(Extracted records)
● ● ● ● ● ● ●

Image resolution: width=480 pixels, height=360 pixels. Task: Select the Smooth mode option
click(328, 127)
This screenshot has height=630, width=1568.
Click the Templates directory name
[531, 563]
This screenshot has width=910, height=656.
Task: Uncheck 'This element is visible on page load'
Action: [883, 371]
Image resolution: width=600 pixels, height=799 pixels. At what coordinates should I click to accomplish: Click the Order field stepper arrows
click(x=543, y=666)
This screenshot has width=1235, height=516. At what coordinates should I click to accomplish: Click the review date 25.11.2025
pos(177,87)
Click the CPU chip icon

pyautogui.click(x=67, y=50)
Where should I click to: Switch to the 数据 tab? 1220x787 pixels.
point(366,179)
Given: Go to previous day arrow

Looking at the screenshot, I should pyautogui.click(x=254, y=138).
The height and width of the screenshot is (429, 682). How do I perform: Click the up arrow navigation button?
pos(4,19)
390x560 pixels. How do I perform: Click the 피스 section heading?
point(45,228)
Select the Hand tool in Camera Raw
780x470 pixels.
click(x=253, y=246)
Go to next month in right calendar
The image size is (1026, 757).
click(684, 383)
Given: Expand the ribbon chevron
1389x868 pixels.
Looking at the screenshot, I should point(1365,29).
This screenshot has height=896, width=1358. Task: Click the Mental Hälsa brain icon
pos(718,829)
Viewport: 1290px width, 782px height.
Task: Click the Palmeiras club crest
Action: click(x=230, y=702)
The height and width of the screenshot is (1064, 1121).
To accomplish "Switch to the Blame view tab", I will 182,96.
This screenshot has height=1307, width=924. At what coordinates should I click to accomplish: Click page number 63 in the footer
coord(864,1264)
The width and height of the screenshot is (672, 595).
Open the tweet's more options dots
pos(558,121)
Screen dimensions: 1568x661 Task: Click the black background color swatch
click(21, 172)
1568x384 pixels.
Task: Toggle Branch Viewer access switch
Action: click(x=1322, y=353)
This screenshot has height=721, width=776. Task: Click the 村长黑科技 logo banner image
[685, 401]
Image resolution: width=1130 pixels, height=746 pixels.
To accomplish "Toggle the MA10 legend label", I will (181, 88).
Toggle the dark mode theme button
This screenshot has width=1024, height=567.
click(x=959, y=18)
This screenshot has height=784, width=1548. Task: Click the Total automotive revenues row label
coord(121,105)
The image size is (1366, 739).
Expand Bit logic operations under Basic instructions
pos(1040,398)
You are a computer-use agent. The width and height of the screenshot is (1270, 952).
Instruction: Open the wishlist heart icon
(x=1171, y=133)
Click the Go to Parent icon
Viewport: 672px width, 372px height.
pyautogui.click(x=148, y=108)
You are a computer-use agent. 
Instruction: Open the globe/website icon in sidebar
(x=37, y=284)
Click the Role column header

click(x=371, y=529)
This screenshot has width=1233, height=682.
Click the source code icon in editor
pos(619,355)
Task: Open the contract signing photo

● ● ● ● ● ● ●

◆ STATED TASK
Write out the lines from the one with "Where should I" up to and including the one with "Action: click(x=230, y=702)", exactly as they stand.

◆ SOLUTION TO THE PROBLEM
Where should I click to: Switch to the 数据 tab? 1220x787 pixels.
point(366,179)
Given: Go to previous day arrow

Looking at the screenshot, I should pyautogui.click(x=254, y=138).
The height and width of the screenshot is (429, 682). How do I perform: Click the up arrow navigation button?
pos(4,19)
390x560 pixels. How do I perform: Click the 피스 section heading?
point(45,228)
Select the Hand tool in Camera Raw
780x470 pixels.
click(x=253, y=246)
Go to next month in right calendar
The image size is (1026, 757).
click(684, 383)
Given: Expand the ribbon chevron
1389x868 pixels.
Looking at the screenshot, I should point(1365,29).
This screenshot has height=896, width=1358. Task: Click the Mental Hälsa brain icon
pos(718,829)
Viewport: 1290px width, 782px height.
Task: Click the Palmeiras club crest
Action: click(x=230, y=702)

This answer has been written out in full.